**Exercise goal**
Pull out every line of the material below that contains the string "Open", with the capitalization matching.

**Input rows**
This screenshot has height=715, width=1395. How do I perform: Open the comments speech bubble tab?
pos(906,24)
...
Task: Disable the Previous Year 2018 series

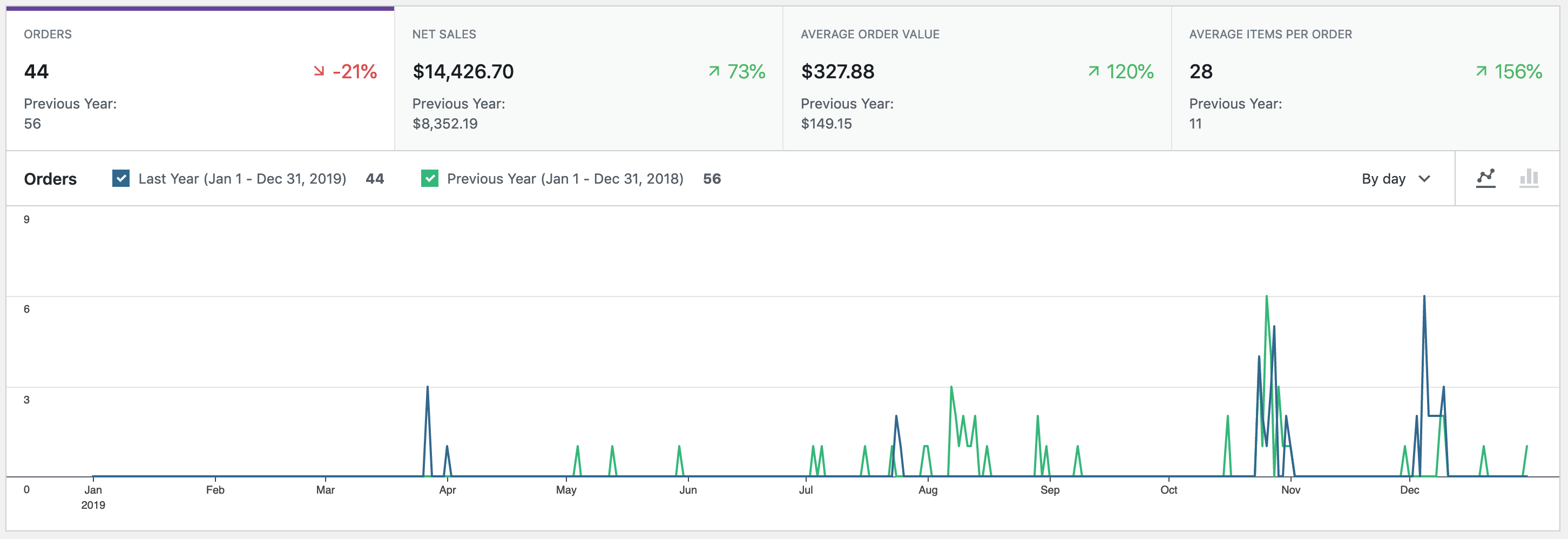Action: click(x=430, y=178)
---
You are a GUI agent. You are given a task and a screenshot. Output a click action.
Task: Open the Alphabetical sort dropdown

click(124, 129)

**Solution to this problem**
This screenshot has height=715, width=1395. How do I perform: Open the comments speech bubble tab?
Task: Open the Alphabetical sort dropdown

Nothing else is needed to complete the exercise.